Was the art of this period after World War II actually shallow and little more than decorative doodling or cleverly packaged pictorial sensation?
And, if it was only that, was it art at all?
I must admit that I have never been one of the true believers in modernism. My 40-year love affair with the art of our century has been a rocky one, consisting of a series of flashes of insight followed by periods of wary examination of theory and motivation. Like the original "doubting Thomas," I've needed to "touch" and thereby verify for myself the succession of miracles which constitutes the history of modern art.
My first reaction to the excitement of seeing provocative new work is to try to see through it, to play the devil's advocate with it. And when I do so I am ruthless; no holds are barred. What is surprising, however, is how little of such art fails this acid test. It may not end up the "equal" of Rubens or Matisse, or even Poons or Zox, but it almost always has something good in it, be it "advanced" or "conservative."
One of the great surprises of my life has been how well Miro has held up in my private world of first-rate 20th-century artists. And this goes also for Mondrian, Calder, Dubuffet, Pollock, all artists whose work I originally felt was flashy and trivial, even when it excited me.
From the day that I, as a high school student, first encountered a Miro, a part of me has been active in revolt against the idea that such a "mere doodler" could be an important, possibly even a great, painter. It violated something deep inside me -- the part of me forever in love with Rembrandt and Michelangelo -- that such a splasher of paint could have something significant to say, could even be called an artist.
For almost 40 years this side of me has been trying to toss Miro aside, but, like a rubber ball, he always bounces back. The work itself, its reality, passion, form, integrity, beauty, convinced me over and over again that it was alive, vital, and good.

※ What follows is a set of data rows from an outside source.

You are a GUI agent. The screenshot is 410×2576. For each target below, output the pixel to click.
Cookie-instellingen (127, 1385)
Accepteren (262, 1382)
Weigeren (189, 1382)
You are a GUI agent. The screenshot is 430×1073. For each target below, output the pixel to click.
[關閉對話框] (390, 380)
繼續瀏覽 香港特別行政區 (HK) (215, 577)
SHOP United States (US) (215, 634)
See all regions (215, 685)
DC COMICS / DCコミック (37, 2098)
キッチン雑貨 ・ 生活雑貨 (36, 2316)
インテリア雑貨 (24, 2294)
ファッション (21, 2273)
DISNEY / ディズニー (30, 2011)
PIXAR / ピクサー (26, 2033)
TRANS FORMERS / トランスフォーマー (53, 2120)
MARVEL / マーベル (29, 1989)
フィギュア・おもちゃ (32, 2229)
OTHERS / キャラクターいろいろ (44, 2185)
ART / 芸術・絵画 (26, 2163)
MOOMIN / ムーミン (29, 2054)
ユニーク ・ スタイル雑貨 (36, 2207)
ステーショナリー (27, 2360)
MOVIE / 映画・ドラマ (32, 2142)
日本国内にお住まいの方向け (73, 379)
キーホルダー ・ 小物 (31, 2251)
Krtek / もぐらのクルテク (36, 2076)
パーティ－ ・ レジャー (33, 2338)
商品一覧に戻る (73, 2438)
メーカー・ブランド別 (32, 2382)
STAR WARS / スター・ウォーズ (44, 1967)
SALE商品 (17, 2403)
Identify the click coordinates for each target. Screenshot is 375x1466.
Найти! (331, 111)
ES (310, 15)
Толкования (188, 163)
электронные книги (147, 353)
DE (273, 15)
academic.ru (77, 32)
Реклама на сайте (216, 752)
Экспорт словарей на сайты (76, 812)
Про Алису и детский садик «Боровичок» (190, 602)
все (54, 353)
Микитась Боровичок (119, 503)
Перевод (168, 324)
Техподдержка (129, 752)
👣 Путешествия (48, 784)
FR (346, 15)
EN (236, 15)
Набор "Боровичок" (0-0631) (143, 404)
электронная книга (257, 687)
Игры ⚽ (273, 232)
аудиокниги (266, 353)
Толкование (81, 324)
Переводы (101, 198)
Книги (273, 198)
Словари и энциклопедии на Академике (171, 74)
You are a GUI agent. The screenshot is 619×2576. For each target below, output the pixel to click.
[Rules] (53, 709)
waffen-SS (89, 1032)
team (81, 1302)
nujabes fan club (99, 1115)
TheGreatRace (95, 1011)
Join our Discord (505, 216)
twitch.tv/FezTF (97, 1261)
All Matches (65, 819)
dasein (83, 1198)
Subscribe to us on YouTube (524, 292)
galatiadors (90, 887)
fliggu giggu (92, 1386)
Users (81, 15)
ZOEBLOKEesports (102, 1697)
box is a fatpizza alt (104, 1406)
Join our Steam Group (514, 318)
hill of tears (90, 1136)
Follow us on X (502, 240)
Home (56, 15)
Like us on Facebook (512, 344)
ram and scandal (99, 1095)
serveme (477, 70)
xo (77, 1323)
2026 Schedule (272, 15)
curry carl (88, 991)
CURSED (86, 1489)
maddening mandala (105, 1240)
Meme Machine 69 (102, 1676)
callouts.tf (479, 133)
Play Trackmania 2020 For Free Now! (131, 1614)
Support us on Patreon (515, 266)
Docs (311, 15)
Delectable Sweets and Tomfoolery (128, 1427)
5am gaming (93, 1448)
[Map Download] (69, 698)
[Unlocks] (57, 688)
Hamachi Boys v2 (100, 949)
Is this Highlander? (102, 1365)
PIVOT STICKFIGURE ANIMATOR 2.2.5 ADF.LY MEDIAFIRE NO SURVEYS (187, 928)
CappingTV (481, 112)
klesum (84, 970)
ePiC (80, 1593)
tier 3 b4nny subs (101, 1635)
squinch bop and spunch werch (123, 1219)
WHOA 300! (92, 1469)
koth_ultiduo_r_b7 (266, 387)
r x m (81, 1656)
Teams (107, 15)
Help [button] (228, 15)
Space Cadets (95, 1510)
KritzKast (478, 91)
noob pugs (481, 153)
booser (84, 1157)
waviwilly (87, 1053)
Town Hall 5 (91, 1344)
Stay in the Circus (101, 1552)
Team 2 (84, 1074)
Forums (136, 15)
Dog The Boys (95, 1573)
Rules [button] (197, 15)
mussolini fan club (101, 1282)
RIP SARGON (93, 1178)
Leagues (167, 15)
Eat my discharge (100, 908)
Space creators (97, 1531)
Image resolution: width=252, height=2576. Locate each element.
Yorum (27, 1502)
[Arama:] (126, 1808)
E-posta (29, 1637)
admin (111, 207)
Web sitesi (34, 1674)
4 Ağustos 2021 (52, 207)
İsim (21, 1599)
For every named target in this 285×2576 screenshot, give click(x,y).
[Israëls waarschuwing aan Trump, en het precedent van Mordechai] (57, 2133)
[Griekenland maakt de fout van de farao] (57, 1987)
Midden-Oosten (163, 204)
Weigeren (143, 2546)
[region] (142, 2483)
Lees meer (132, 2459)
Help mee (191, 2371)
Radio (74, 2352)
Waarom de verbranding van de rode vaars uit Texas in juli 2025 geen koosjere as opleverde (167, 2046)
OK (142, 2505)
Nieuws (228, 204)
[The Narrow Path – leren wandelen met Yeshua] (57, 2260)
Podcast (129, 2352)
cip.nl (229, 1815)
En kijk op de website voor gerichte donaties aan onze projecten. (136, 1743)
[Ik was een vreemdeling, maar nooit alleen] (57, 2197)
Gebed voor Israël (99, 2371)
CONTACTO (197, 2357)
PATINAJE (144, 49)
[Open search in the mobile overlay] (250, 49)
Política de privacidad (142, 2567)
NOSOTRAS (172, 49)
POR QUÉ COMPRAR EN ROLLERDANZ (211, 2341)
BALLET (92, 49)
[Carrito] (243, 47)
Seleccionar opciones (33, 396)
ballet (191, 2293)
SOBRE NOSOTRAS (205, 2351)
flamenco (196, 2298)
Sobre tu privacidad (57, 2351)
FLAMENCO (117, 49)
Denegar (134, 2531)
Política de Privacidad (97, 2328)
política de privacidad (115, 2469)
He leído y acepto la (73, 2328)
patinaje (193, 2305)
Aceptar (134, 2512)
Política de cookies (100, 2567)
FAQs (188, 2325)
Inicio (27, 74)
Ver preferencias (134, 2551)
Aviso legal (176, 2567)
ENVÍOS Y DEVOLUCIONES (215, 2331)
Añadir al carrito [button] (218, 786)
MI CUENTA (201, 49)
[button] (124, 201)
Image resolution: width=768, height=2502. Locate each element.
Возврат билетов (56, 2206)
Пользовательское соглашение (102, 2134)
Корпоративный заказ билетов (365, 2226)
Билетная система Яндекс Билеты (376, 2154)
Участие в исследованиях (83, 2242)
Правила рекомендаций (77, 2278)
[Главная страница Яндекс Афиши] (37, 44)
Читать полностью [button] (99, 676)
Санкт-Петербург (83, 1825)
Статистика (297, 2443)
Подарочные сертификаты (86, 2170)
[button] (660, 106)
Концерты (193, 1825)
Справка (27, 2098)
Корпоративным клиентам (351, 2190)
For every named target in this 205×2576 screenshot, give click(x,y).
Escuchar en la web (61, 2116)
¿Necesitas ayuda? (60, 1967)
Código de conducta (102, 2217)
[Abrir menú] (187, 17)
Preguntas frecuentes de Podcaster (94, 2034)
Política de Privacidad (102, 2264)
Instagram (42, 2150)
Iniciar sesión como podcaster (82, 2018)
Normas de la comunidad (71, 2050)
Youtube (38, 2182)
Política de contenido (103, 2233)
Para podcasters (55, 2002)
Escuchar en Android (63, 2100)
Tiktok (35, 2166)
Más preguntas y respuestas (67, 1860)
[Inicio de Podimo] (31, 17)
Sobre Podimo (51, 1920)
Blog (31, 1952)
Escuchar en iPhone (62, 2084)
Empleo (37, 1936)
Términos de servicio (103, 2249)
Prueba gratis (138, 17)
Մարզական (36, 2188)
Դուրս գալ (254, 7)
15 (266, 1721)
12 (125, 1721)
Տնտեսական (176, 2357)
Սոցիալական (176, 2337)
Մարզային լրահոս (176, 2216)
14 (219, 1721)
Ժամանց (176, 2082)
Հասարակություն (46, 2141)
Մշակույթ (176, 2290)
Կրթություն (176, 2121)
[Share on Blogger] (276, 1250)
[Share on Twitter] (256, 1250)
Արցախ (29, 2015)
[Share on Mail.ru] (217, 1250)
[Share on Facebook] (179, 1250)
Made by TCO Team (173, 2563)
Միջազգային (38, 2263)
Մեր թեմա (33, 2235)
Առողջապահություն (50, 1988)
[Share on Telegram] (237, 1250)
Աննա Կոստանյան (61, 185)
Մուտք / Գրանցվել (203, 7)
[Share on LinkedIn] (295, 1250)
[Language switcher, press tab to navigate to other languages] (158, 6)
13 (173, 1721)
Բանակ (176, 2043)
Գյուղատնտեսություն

And this has been the case with all the other art of our century which has remained or become important to me, and whose original appearance within my world was outside the scope of my immediate intellectual acceptance.
I was bowled over by the sight of my first Jackson Pollock in 1947, but disheartened at the same time that painting had sunk so "low." I doubt if any of those who despise Pollock have questioned everythingm about his art as intensively as I have. I tried in every way to find him a charlatan and a fraud -- or superficial -- but I couldn't, and another glimpse this week of his "Autumn Rhythm" at the Metropolitan Museum left me more convinced than ever that he is the most important American painter of this century.
The side of me that sees Michelangelo as the greatest of all Western artists doesn't much like that conviction, but then, neither does the side that loves Miro appreciate the fact that seeing a 1979 Andrew Wyeth painting in the Metropolitan that same day jolted me into realizing that Wyeth is indeed one of America's major contemporary painters.
And so it goes. I cannot answer my friend except to say that, by putting life and vitality ahead of false facades and empty monumentality, today's art has remained true to the central and crucial realities of mankind.
As to greatness and profound significance, well, I don't know. I suppose in one respect we could say that the great ocean liner which was traditional Western art, has been sunk and that we now find ourselves floating in open waters. Under these circumstances, we should be grateful for whatever life-sustaining art comes along, even if it is not as grand and inspiring as our ocean liner.
But then, I also can't help feeling that today's art, by addressing itself specifically to our immediate realities, provides all the significance we need, and that, should we need more, we dom have the art of the historically great upon which to draw.
The crucial thing is to remain open. Life must come first, and we must learn to accept it wherever it pops up, regardless of how odd or novel a form it may take. Perhaps that is the real source of the significance of 20th-century art.